Thursday 27 July 2017

Using a value file in a parameter set in Information Server DataStage

Question

How do I create and use a value file within a parameter set in DataStage?

Answer

Using a value file in a parameter set allows you to set values of a parameter dynamically. For Example:

  • Job A updates the value file. Job B uses a parameter set that points to that value file.
  • When moving jobs from development to test or production you can update the value file to reflect different values for the different environments without having to recompile the job.

To create a new Parameter Set, select File, New and select "Create new Parameter Set"

This will Launch a Dialog shown below:

Fill out the appropriate information on the General tab and the proceed to the Parameters Tab:




In this tab, enter in the Parameters you wish to include in this Parameter Set. Note that you can also add existing Environmental Variables.



The last tab, Values, allows you to specify a Value File name. This is the name of the file that will automatically be created on the Engine tier. This tab also allows you to view/edit values located in the value file.

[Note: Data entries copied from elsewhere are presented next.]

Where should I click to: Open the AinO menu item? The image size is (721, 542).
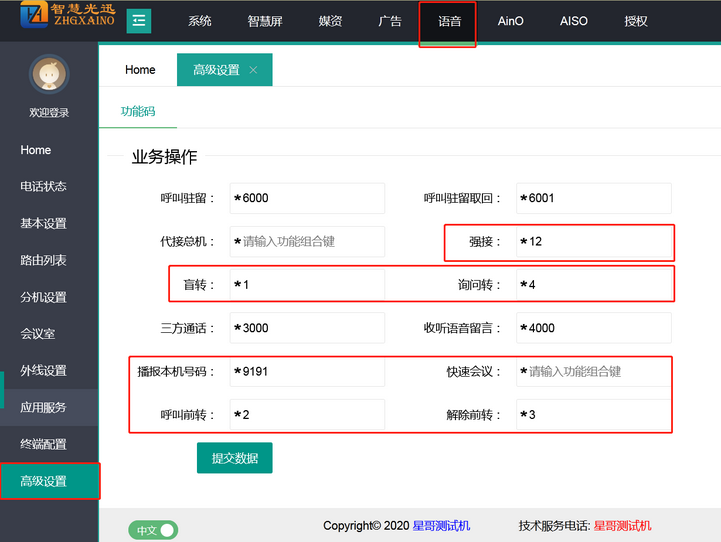(510, 21)
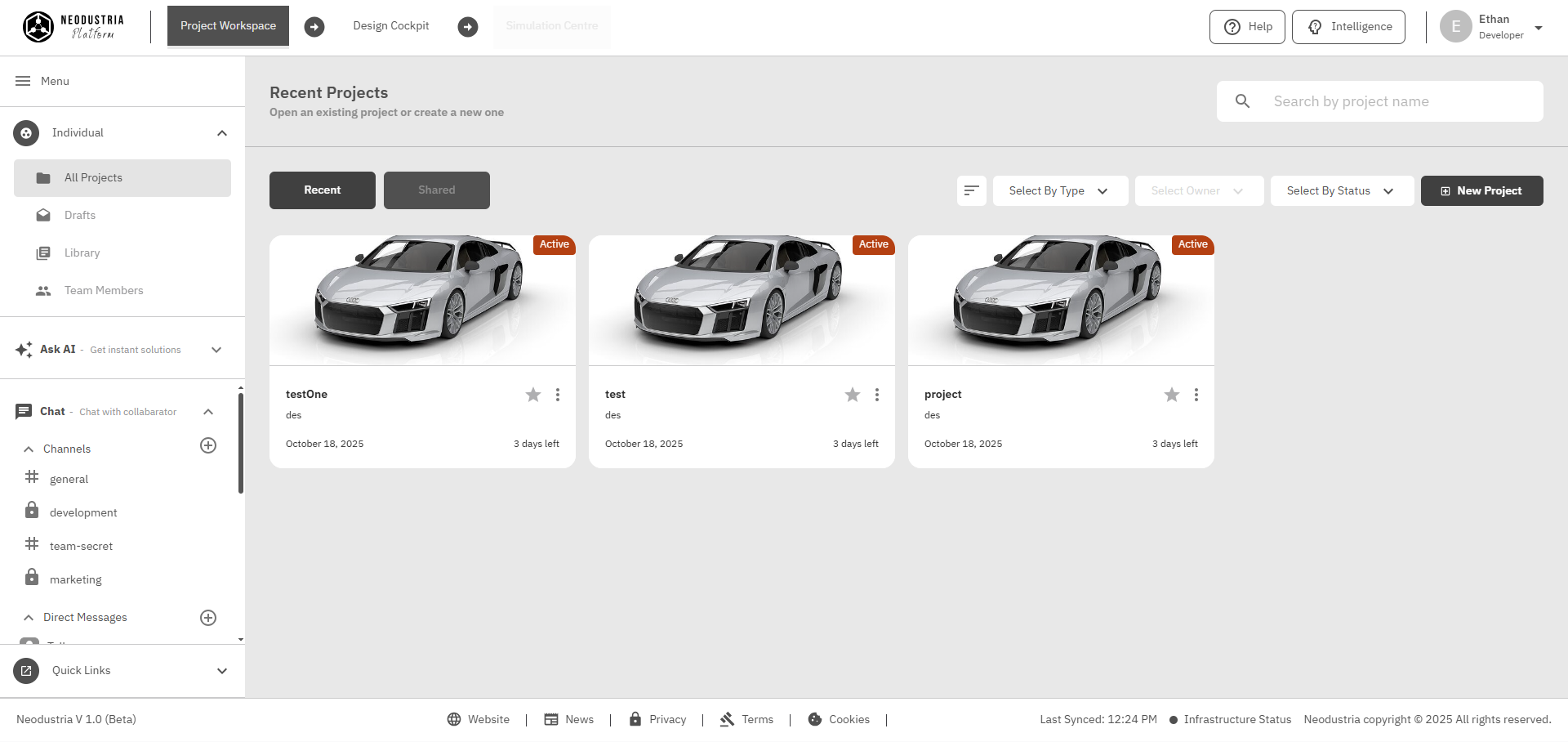Viewport: 1568px width, 742px height.
Task: Open the Drafts section in the sidebar
Action: [x=79, y=215]
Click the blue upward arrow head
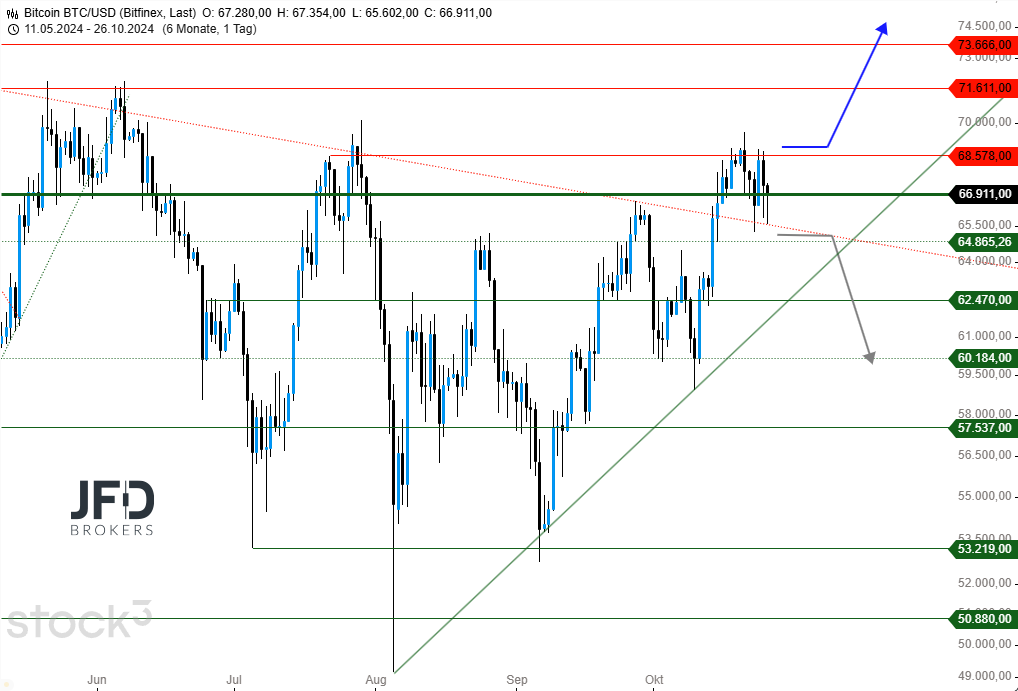Image resolution: width=1018 pixels, height=691 pixels. (882, 29)
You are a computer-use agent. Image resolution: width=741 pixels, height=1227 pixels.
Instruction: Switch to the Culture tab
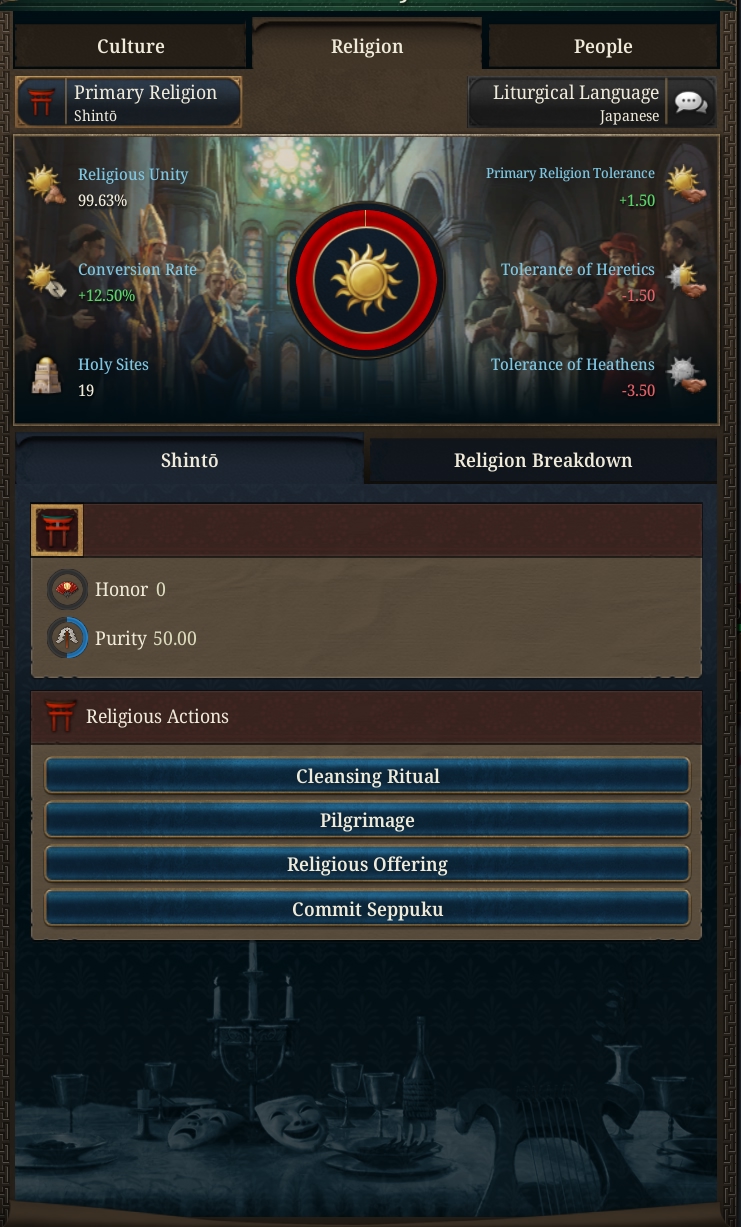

Click OK to save the Parameter set.

Once the Parameter Set is created, you can view or edit the Value file on the Engine tier. The value file can be found in the following location ../Projects/<project name>/ParameterSets/<Parameter Set Name>. For example:
$ pwd
/opt/IBM/InformationServer/Server/Projects/PROJECT_NAME/ParameterSets/Param_test
$ ls
Param_test_data
$ more Param_test_data
Database=SYSIBM
Table=SYSTABLES
$

Any changes made to the value file will be populated to the Parameter Set automatically.

​​

A DataStage job does not use the new value that is put in the Parameter set.

Problem(Abstract)

A DataStage job does not use the new value that is put in the Parameter set.

Cause

If you make any changes to a parameter set object, these changes will be reflected in job designs that use this object up until the time the job is compiled. The parameters that a job is compiled with are the ones that will be available when the job is run (although if you change the design after compilation the job will once again link to the current version of the parameter set).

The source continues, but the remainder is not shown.